Earlham residents cited the building’s boarded up windows, its broken cement retaining wall and its chipped paint job as being “eyesores.” The residents also stated that the condition of the house violated municipal code 8.08.024 on substandard property conditions. According to the Earlham residents, the building was in violation of seven out of eleven clauses of this code. John Murdy is a Whittier alumni from the class of 89 and lives next door to Earlham Hall. “If it was our house, the city would be all over us,” Murdy said. He was echoed by many of the other Earlham Residents who all asked the city council to enforce municipal codes on Whittier College just like it would on any resident.
For Murdy the issue of Earlham Hall is more than just a community issue, it’s also a personal issue. He and his family share a driveway with the Earlham property and the broken and leaning cement retaining wall as well as the broken concrete driveway that belong to Earlham Hall have made it costly to for him to do construction and home improvements that he wishes to complete on his house. “We wanted to build a garage and the city inspectors said we had to fix the driveway first,” said Murdy in an interview on Wednesday. The driveway, which is officially Whittier College property, would cost $80,000 to fix. Also to fix the driveway Murdy would have to work alongside the broken and leaning retaining wall of Earlham Hall and risk it collapsing. “Then it would be my liability,” Murdy said.
Murdy’s wife, who works as a veterinarian, also told the City Council that the long uninhabited house had started to attract rodents. Mrs. Murdy spoke to city council while holding her baby of less than one year. “Rodents have taken over the place,” Mrs. Murdy said. “Skunks and bats are the number one cause of rabies.”
Mr. Murdy said he had seen many skunks around the property and often sees rats running through the yard.
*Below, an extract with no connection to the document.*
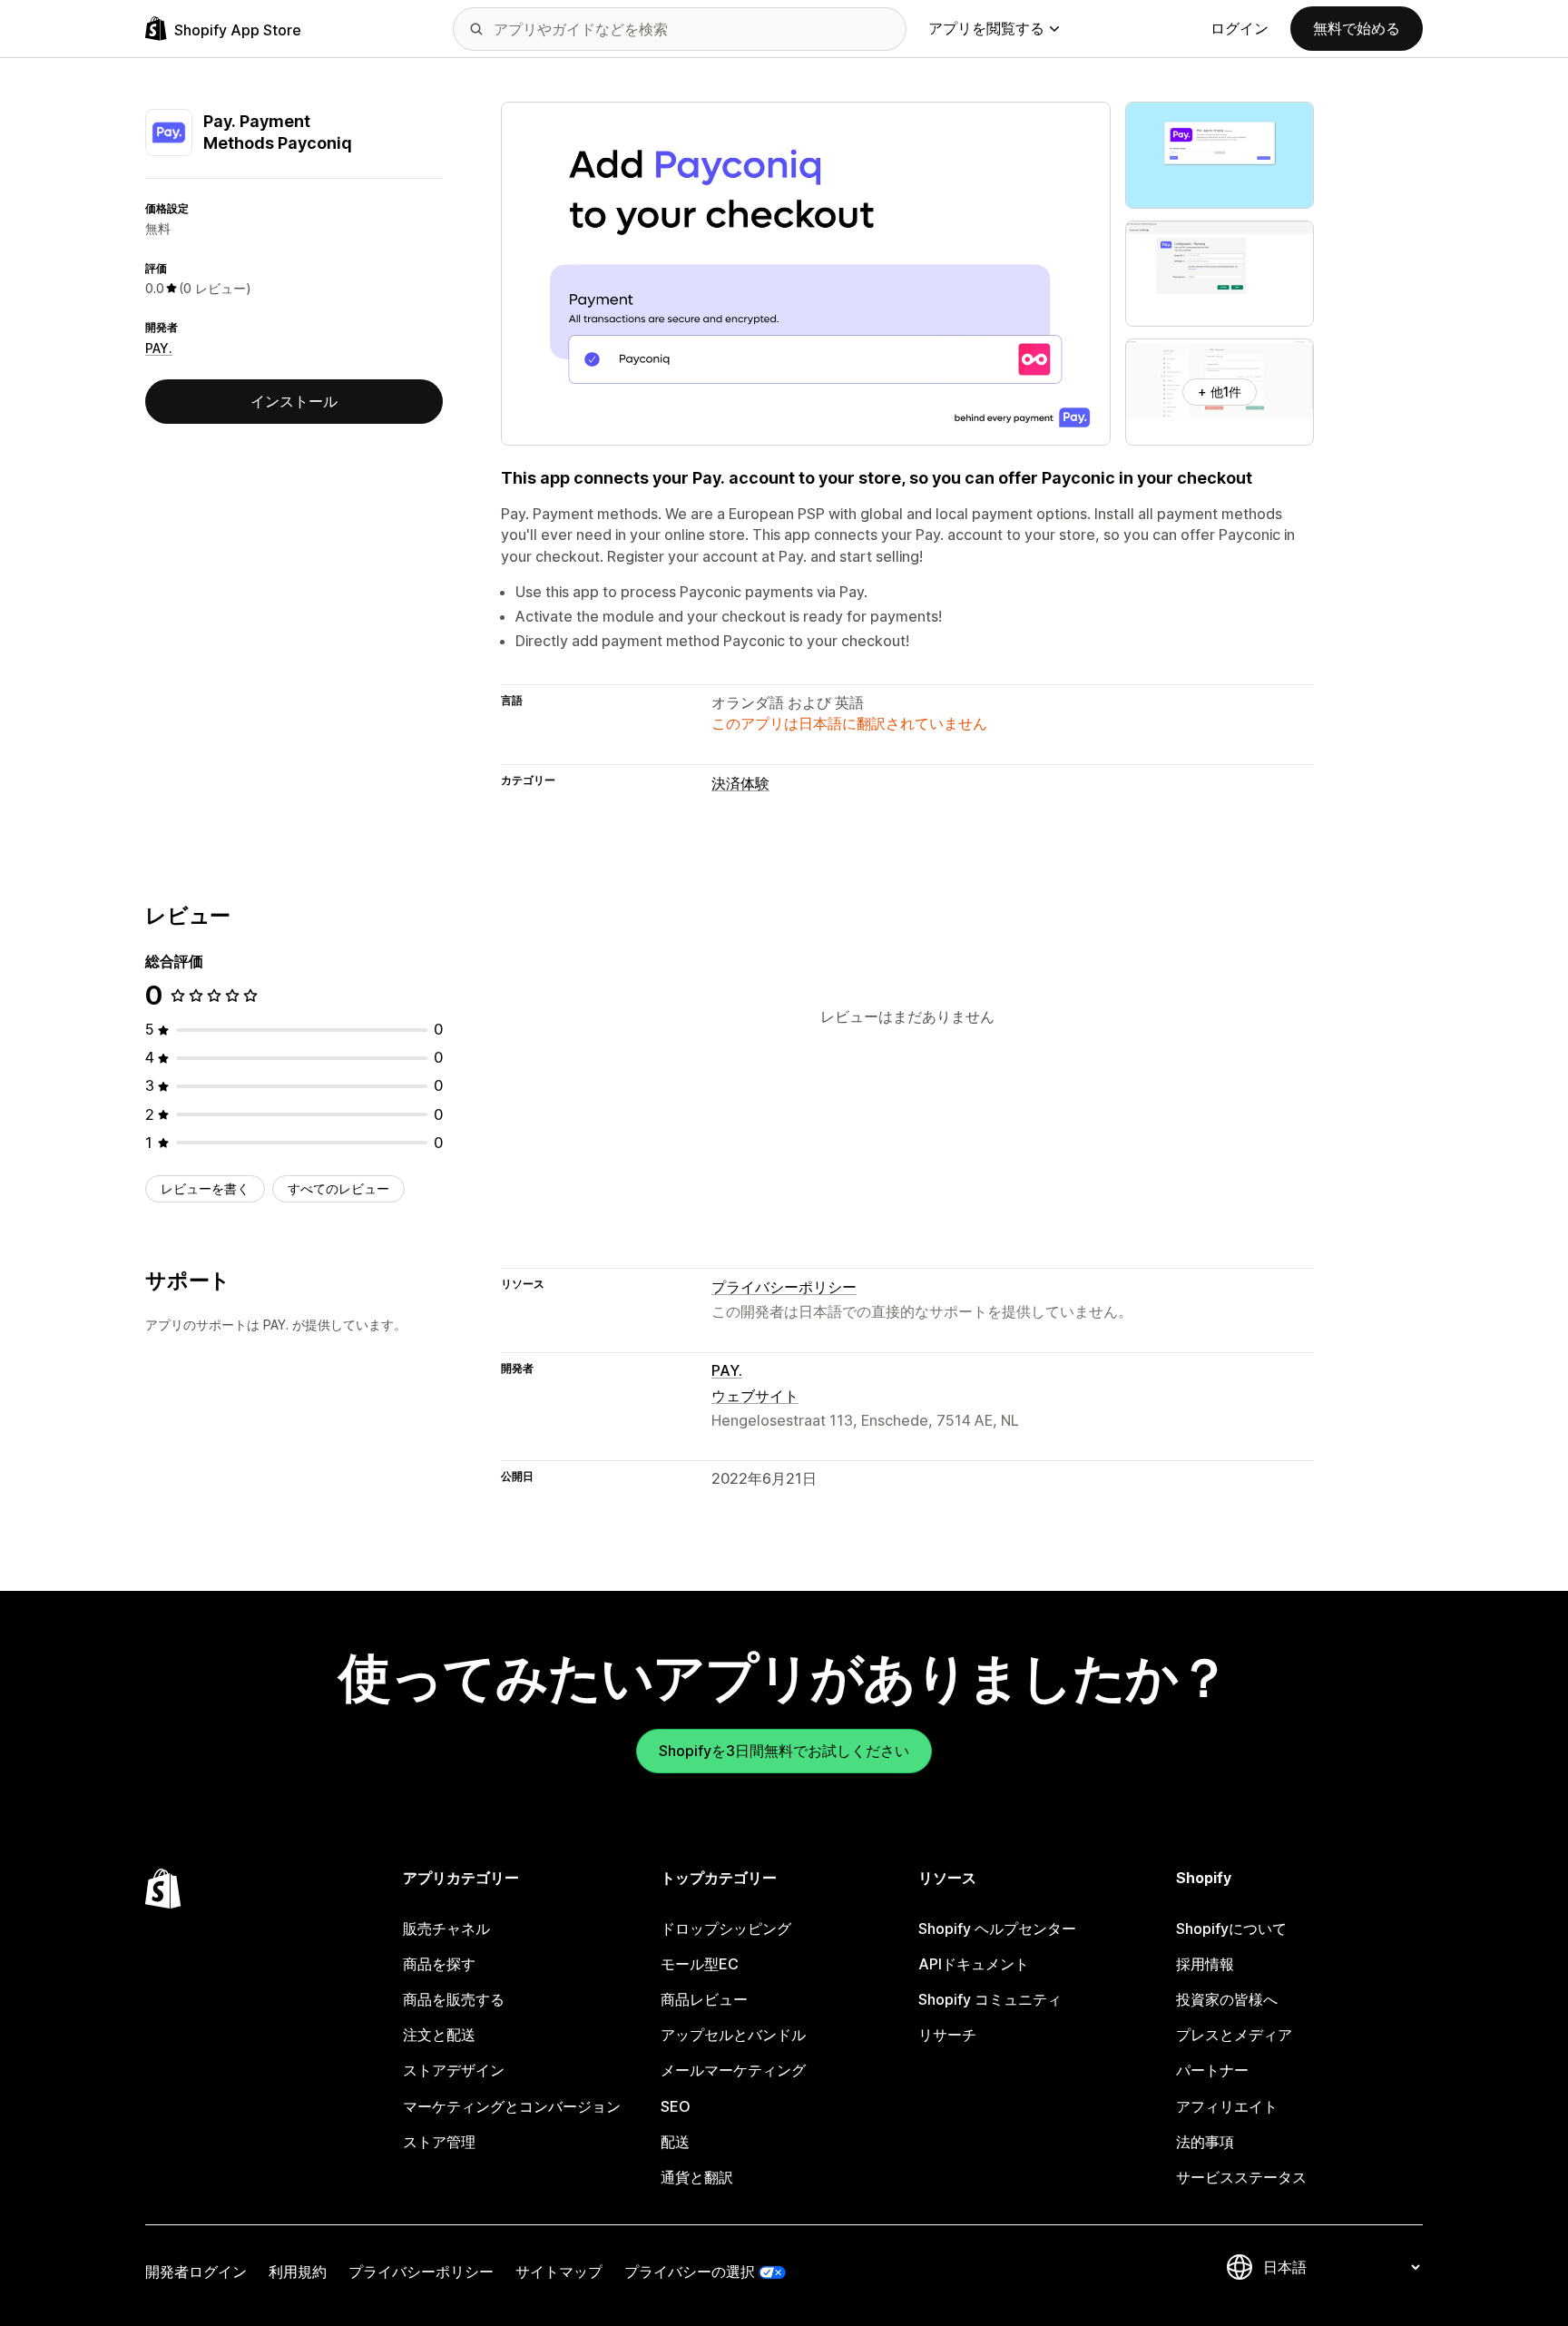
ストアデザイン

These personal problems for the Murdy’s are only one of the many issues bothering Earlham Drive residents concerning Earlham Hall. For Mr. Murdy and for Executive Director of the Whittier Conservancy Helen Rahder, the history of the house is also important.
In an interview on Wednesday Rahder said that Earlham Hall was originally the home of the founder and first president of Whittier College. “We want Whittier [College] to honor the home of their first president and honor the community by taking care of this historic resource,” Rahder said. Rahder and a group of families interested in preserving Whittier’s historic homes on Earlham Drive have been in communication with Whittier College since 2008 in attempts to see changes in the status of Earlham Hall and Guilford Hall (the white house next to Kaplan). According to Rahder, in 2009 Whittier College took out demolition permits on the two buildings and the Whittier Conservancy blocked the demolition through City Council.
The conservancy then acquired a national trust grant and hired the 30th Street Architects company to do a $25,000 appraisal on the Earlham house. According to Rahder the results of this appraisal showed that the house had no structural issues and therefore, due to its status as a historic building could not be torn down.
Since then, Whittier has cut down the overgrown yard, planted grass and given the house a basic paint job. However Executive Assistant to the President Kristin Wiberg has stated in a letter to homeowners in the Earlham Historic district there are no plans for finding a new use for the building, that Whittier College will continue to take care of the building’s exterior and that plans to build a new retaining wall are pending approval from the city.
However, Earlham residents did not seem very comforted by this letter that was sent out on Aug. 20. If, as Wiberg’s letter states, “to continue to maintain the exterior of the structure,” means not fixing the many boarded up windows or leaning porch supports, then the College will not be placating residents.
Earlham Drive achieved status as a Historic District in 2011 with support from the Whittier Conservancy and local homeowners. The Whittier Conservancy has successfully found over $1,000,000 of funding for relocation and renovation of the Guilford Hall and according to Rahder the Conservancy would love to be involved in renovating or repurposing Earlham Hall if Whittier College would cooperate.
A lack of cooperation from Whittier College is the overriding problem foraccording to the Conservancy and Earlham Families. Dana Bishop Carter, who has lived in Whittier for 35 years, has been involved in the process of trying to work with Whittier College on this subject for five years and has one major complaint. “We can’t get the College to fulfill its duty’s as a neighbor,” Carter said to the Whittier City Council.